Sen. Dan Sullivan (R-Jonesboro), along with State Rep. Wayne Long (R-Bradford), filed Senate Bill 536 on Thursday. The bill would not just remove all references to the State Library from existing laws, but also put the state’s other libraries under the control of the Arkansas Department of Education.

A previous version of the bill, SB184, would have also shuttered the Arkansas Educational Television Commission, which oversees the state’s PBS stations, according to the Arkansas Advocate.

READ MORE: Clean Up Alabama Wants State to Dump ‘Marxist’ American Library Association

The Arkansas State Library is not just a regular library. In addition to providing information to state agencies and lawmakers, it also distributes funding to the other libraries around the state. Under SB536, the Department of Education would take on all its responsibilities. The State Library is officially a part of the Department of Education already, but it operates as an independent organization.

While the proposal may sound like a shuffling-around of duties, the main thrust of the bill is to allow more direct control over the Arkansas library system by controlling the purse strings. The bill would keep libraries from distributing “age-inappropriate materials” to those under 17 years old and sex education materials from those under 12. Libraries would also have to set up a system where those in the community could request that certain items be banned for minors, according to KARK-TV. Those that don’t meet these restrictions will have state funding pulled.
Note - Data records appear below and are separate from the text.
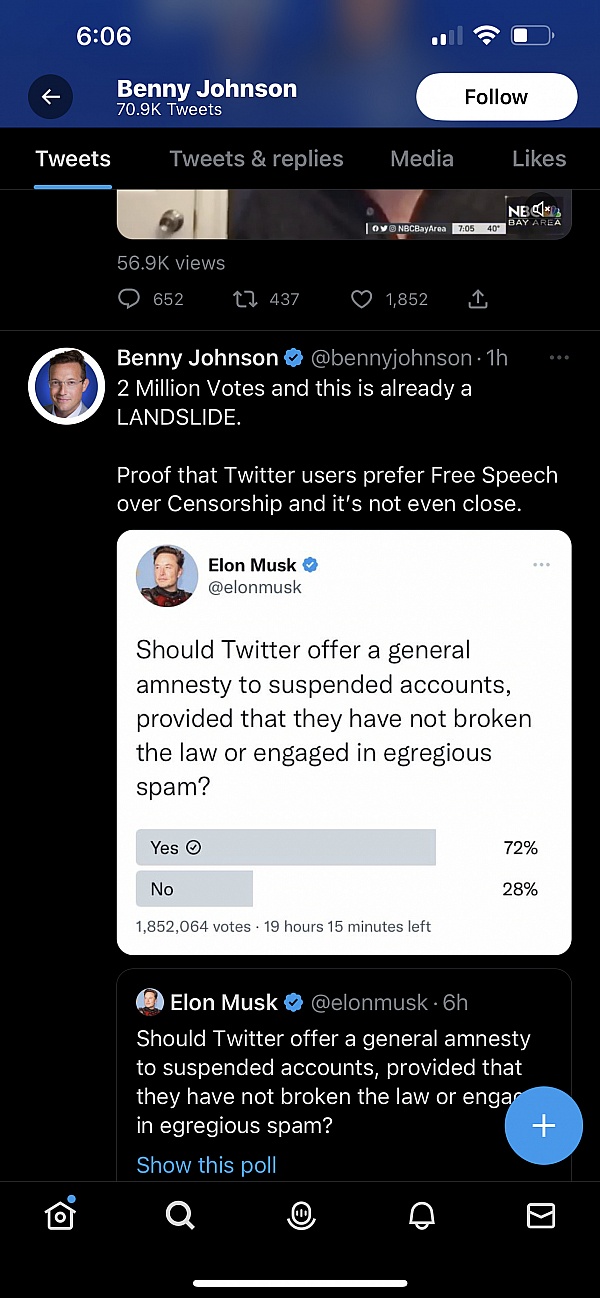Viewport: 600px width, 1298px height.
Task: Switch to the Likes tab
Action: pos(539,159)
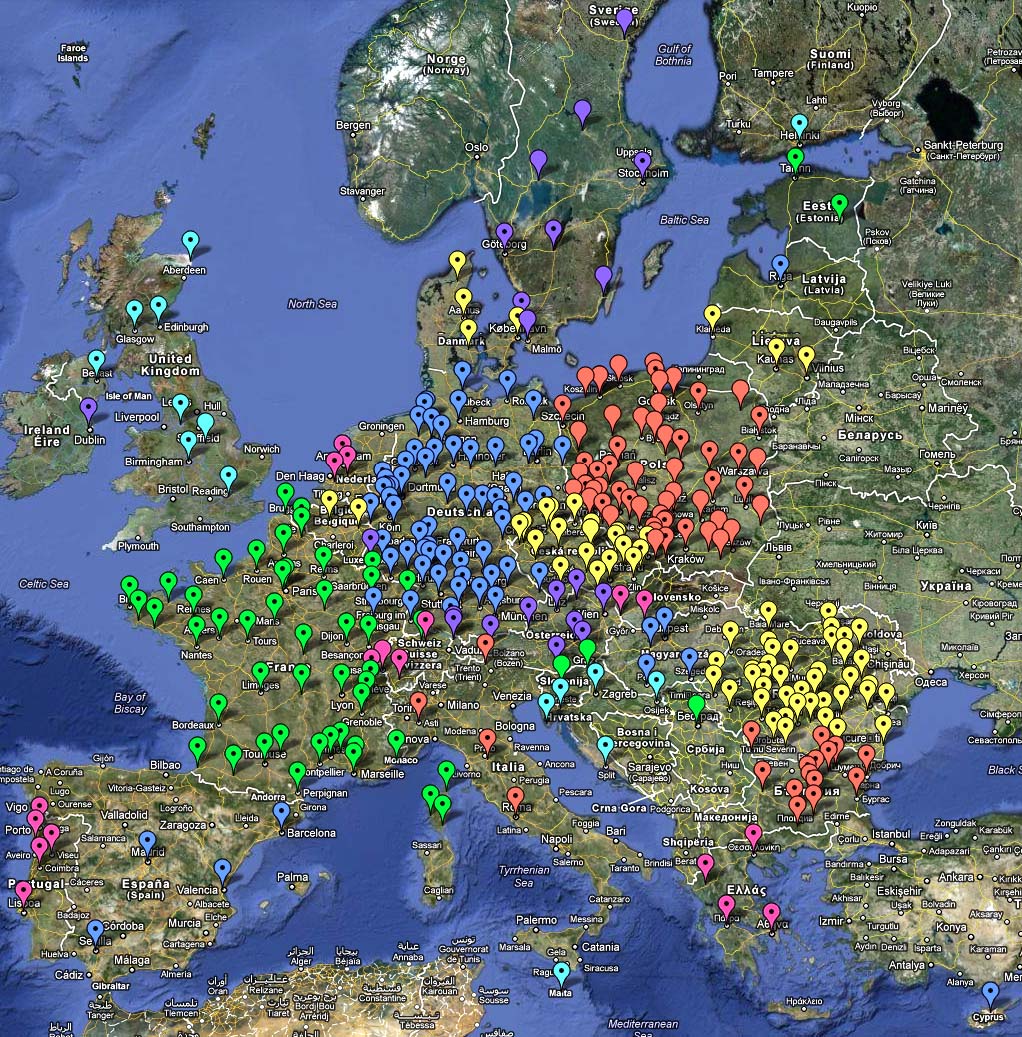Open the pink marker at Lisboa
Image resolution: width=1022 pixels, height=1037 pixels.
(x=23, y=890)
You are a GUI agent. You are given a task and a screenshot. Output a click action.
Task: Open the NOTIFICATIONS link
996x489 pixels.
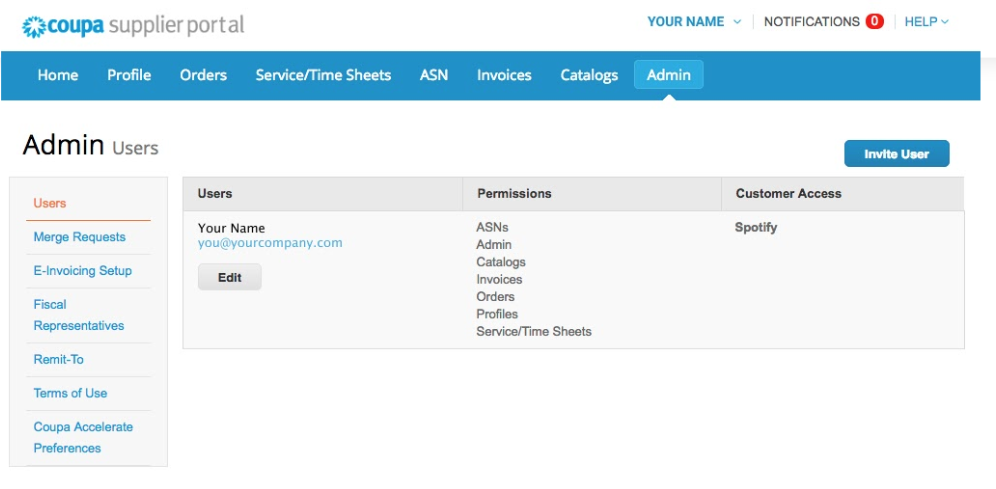(x=811, y=21)
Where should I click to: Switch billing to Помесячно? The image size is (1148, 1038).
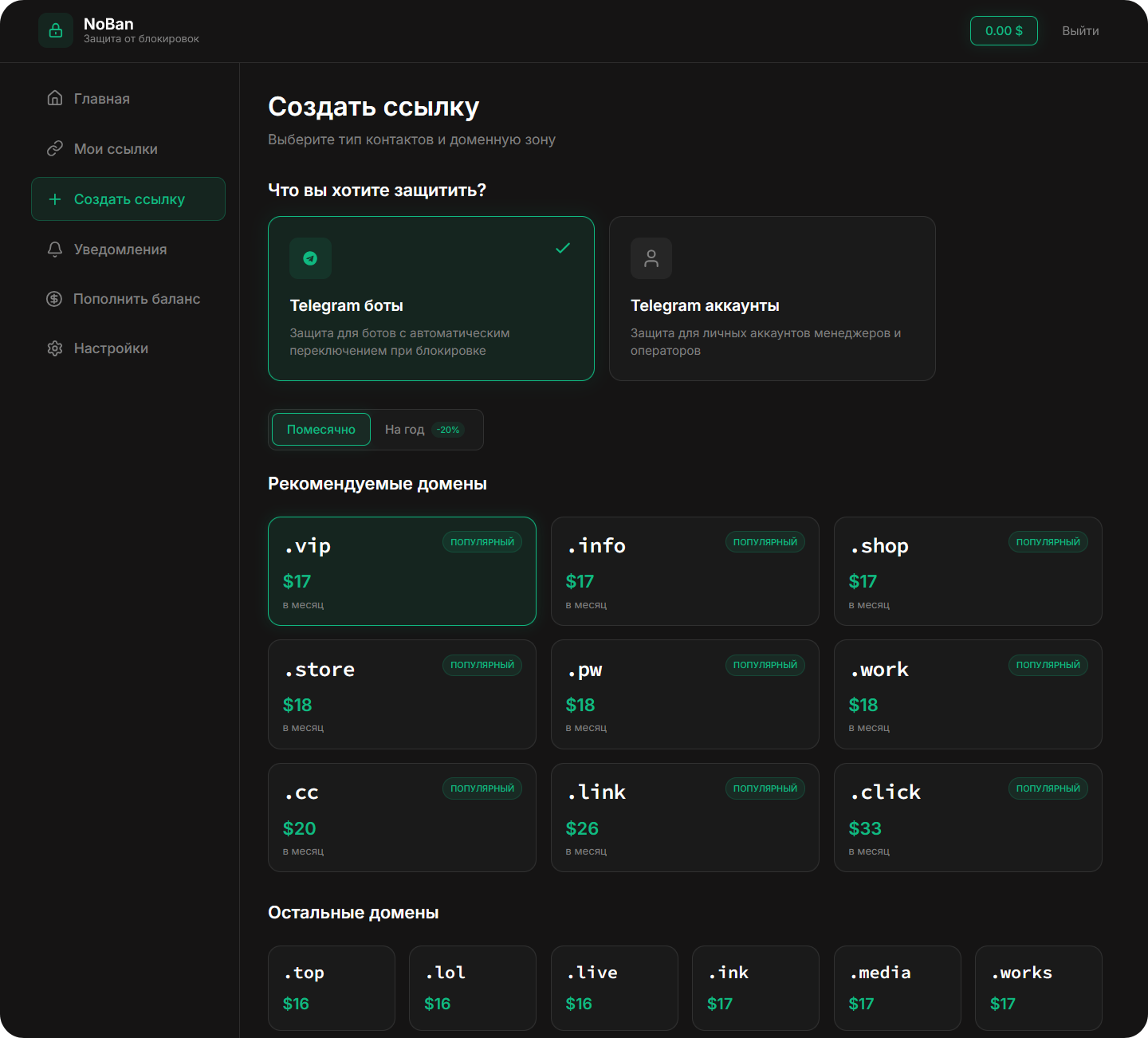(x=321, y=430)
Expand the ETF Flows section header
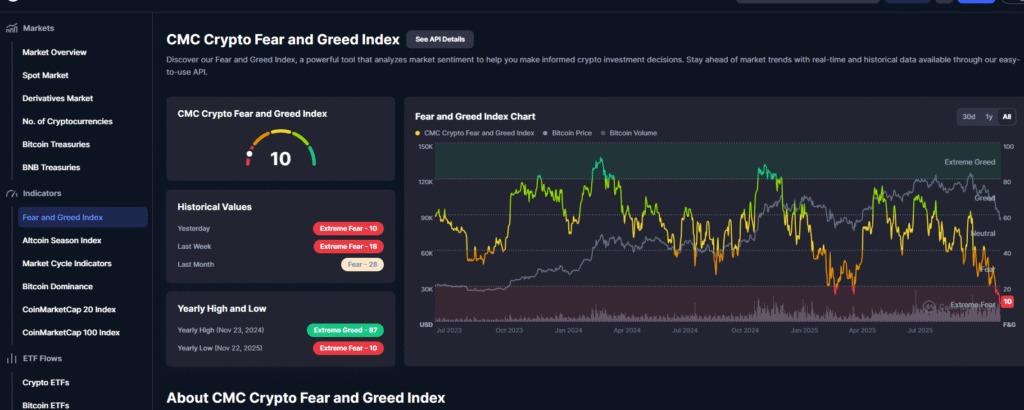This screenshot has height=410, width=1024. [x=43, y=358]
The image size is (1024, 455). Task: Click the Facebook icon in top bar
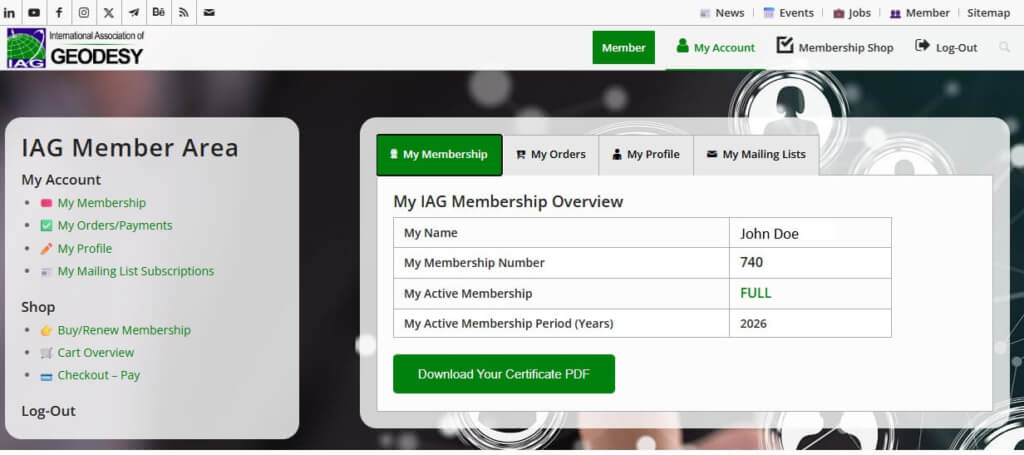59,13
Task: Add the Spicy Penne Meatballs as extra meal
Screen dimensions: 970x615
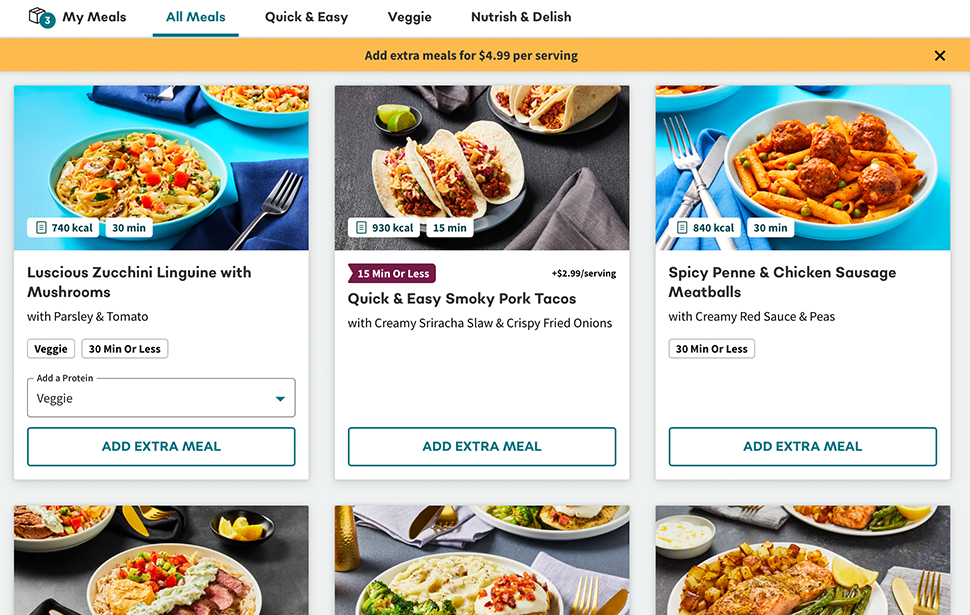Action: [x=801, y=446]
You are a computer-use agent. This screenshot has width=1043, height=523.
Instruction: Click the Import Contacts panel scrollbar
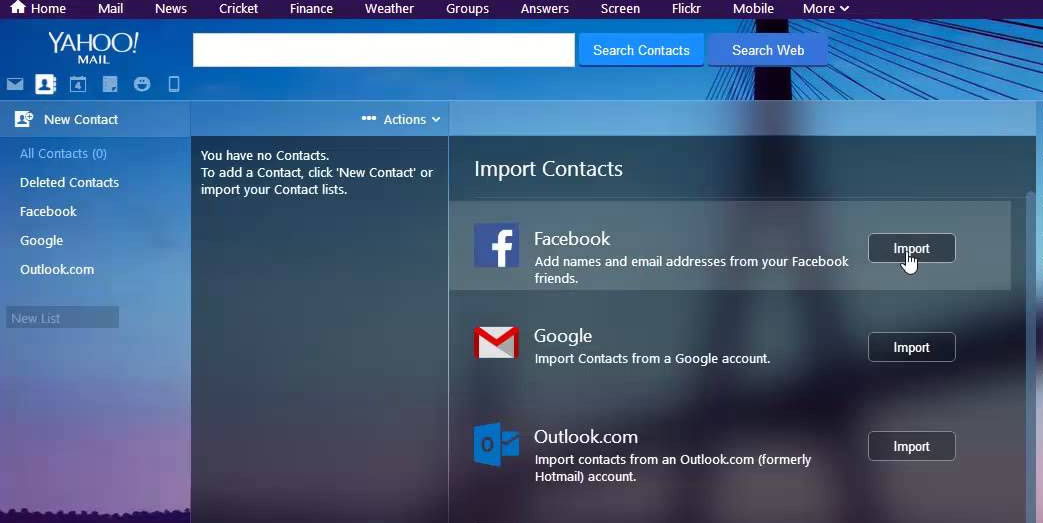tap(1031, 350)
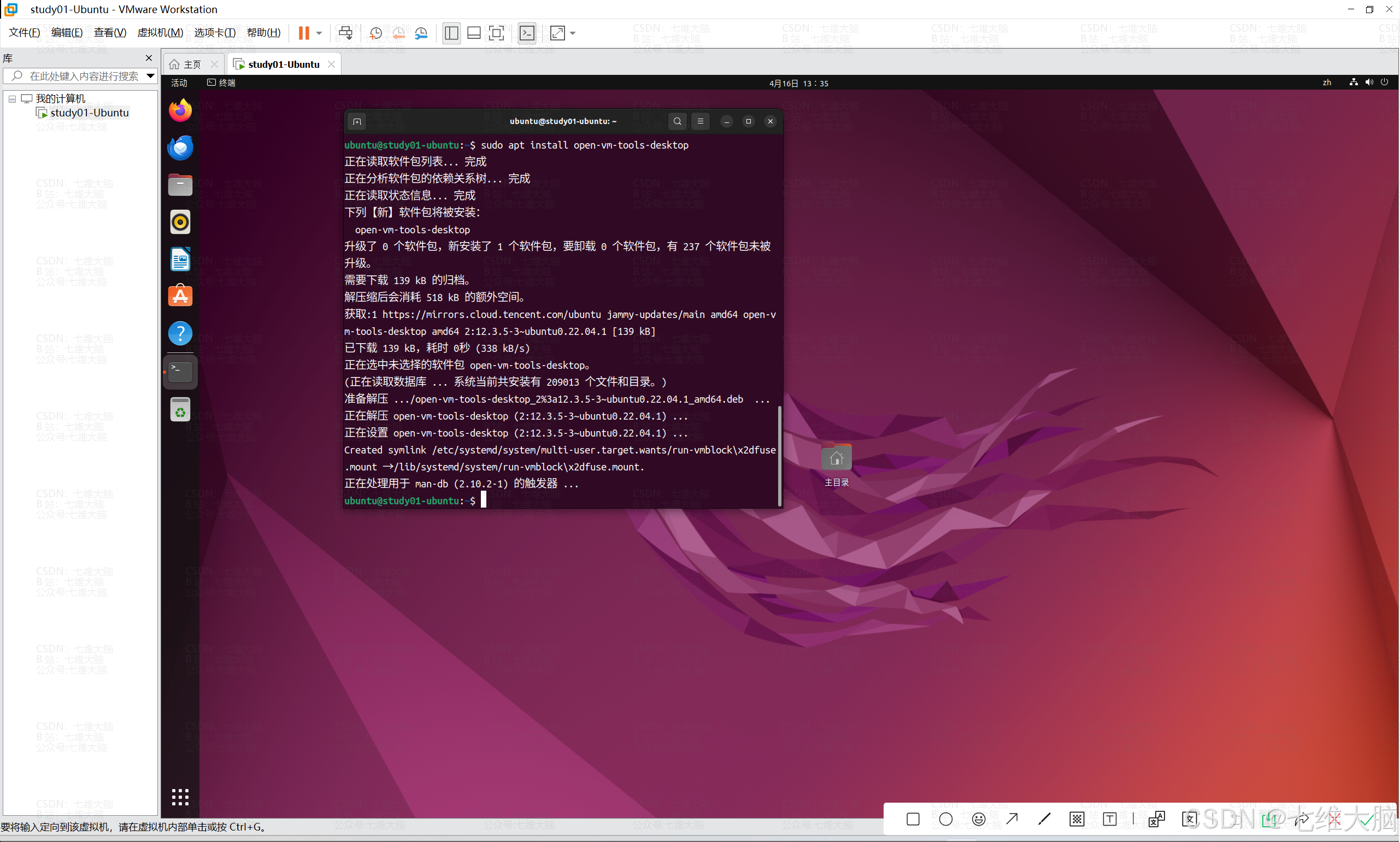Enter full screen mode via toolbar icon

point(496,33)
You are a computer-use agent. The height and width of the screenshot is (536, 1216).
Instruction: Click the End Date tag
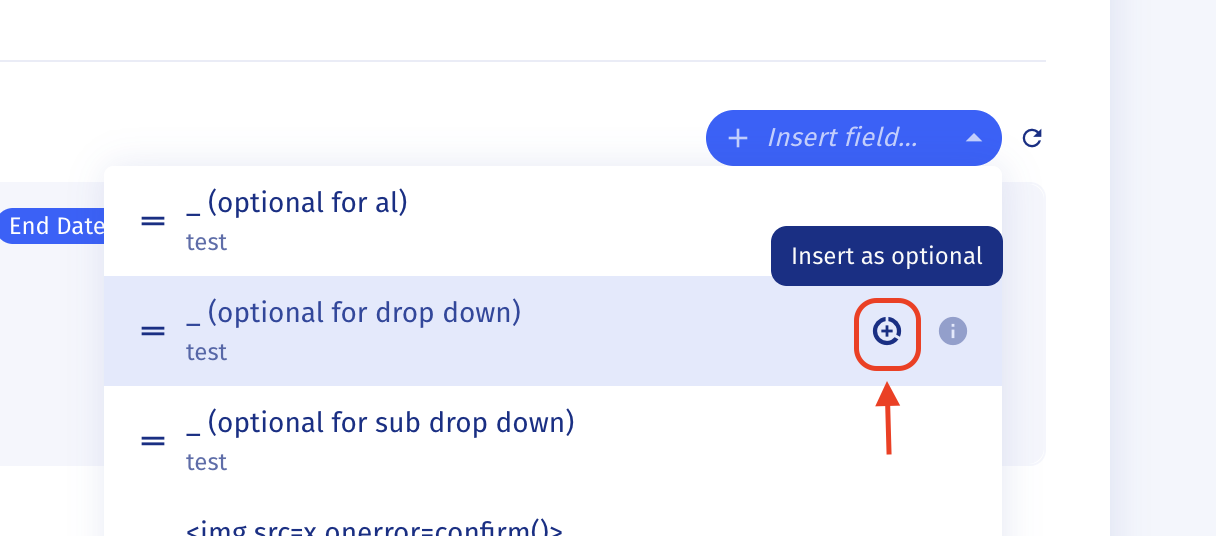pyautogui.click(x=54, y=227)
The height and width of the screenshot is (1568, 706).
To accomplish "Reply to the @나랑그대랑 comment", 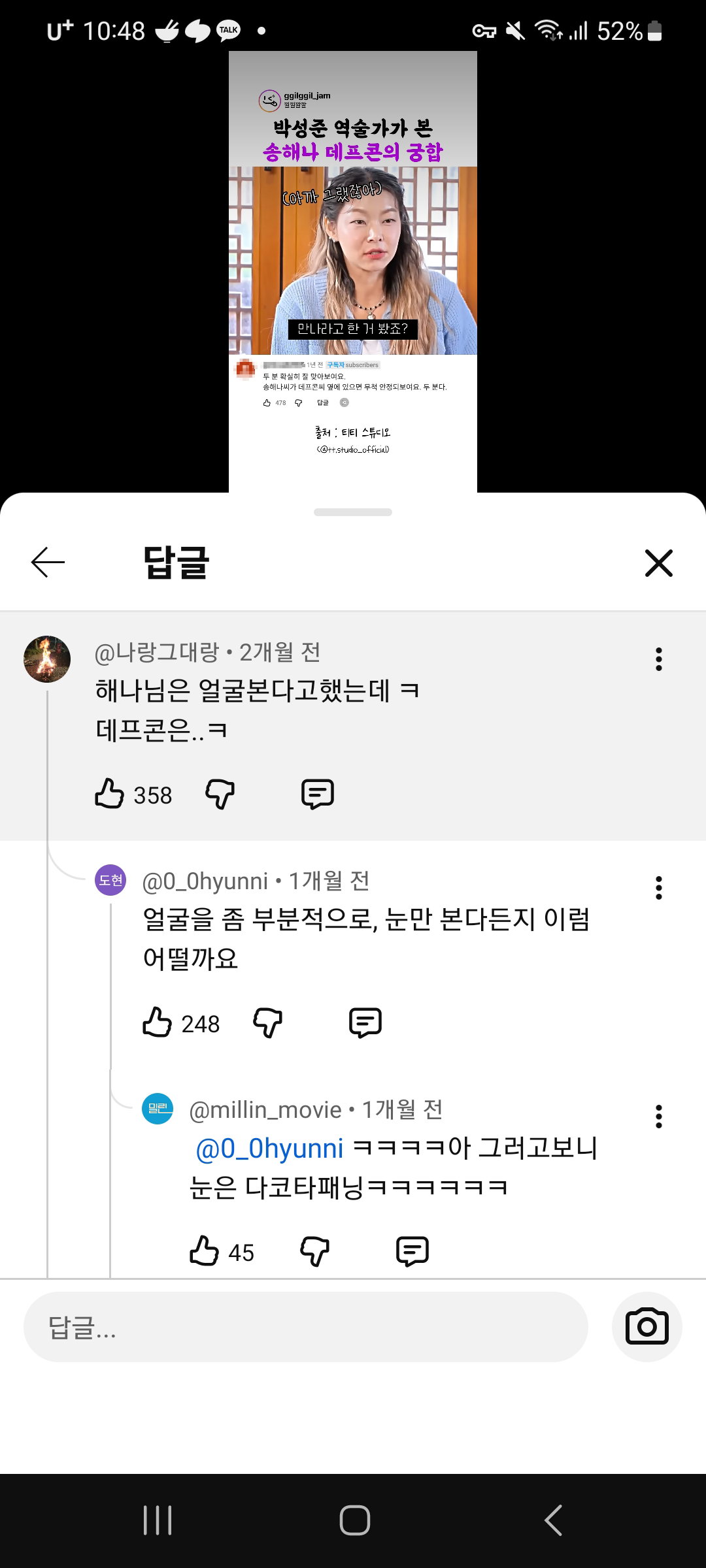I will (318, 794).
Earlier legislation filed by Sullivan and passed into law includes Act 242, which ended the requirement for library directors to have a master’s degree in library science, the Advocate reported.  Sullivan, however, was unsuccessful with a proposed amendment to another bill that would strip funding from libraries affiliated with the American Library Association—meaning most, if not all of them. That amendment was rejected this week over concerns the language in it was too broad, according to the Advocate.

The ALA has been a target of right-wing politicians and activists upset with its free speech stance and fights against censorship. Sullivan in particular has objected to a provision in the ALA’s Library Bill of Rights protecting library access for all ages, the Advocate reported. He also called for the state’s chapter of the ALA to be defunded—despite the fact that it receives no state funding.